Don’t be the one everybody is whispering about the next day.
/ Source: Best Life

Ah, the holiday party. Unless you’re a hermit, these gatherings are unavoidable. It might be a party hosted by friends, your family or your office, but you're going to get invited to at least one holiday party this season. And it’s either going to be the social highlight of your year or the humiliating disaster you spend the next twelve months living down.

Steer clear of these egregious holiday party fouls and you'll not only survive — but you'll also be the most put-together person in the room. And for more rules on how to comport yourself, check out the 23 old-fashioned etiquette rules that still apply today.

1. Forgetting to RSVP

Letting a host know whether you actually plan on attending is a fairly big deal — unless you don’t intend on eating, drinking or taking up any space.

2. Failing to accurately prepare your plus-one

Whether you’re bringing a romantic partner or just a pal, make sure they know what to expect before they walk in the door. Do the hosts have any peculiar quirks? Who should they avoid at all costs? Is the fruitcake safe to eat? What about the “mystery punch?” Trust me: Holiday parties are often dangerous, so every couple needs a game plan. And for more dating advice, check out these heart-warming relationship sayings that will inspire your relationship.

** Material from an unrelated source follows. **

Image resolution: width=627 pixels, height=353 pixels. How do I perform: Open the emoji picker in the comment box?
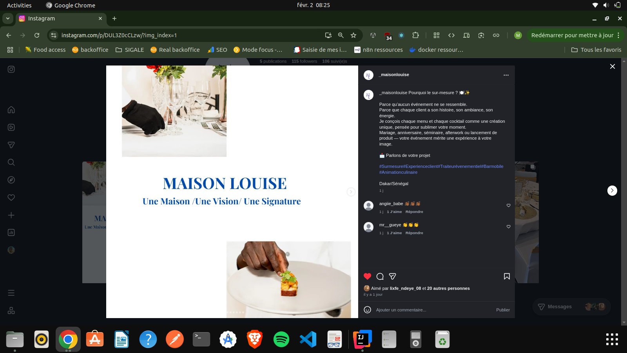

3. Being the first to arrive

If a party starts at 5 p.m. and you knock on the door at 5 p.m., your host absolutely wasn’t expecting you. “Fashionably late” is another way of saying “on time.” To master the art of punctuality, be sure you know the 15 easy hacks that will make you show up at the right time — every time.

4. Showing up with a cold

Nobody wants to miss out on the fun, but if you’re sick and even mildly contagious, showing up anyway is the dictionary definition of selfish. Remember: This isn’t about you feeling better. It’s about not getting everybody else sick. Feeling a cold coming on? Here's how to stop it before it starts.

5. Launching into politics

If the conversation naturally flows in the direction of current events, it's OK to wade into those waters. But don't you dare start there.

6. Over-serving yourself

This one goes without saying. And if you're bartender? Well, be sure you know the 20 cocktails everyone should know how to make.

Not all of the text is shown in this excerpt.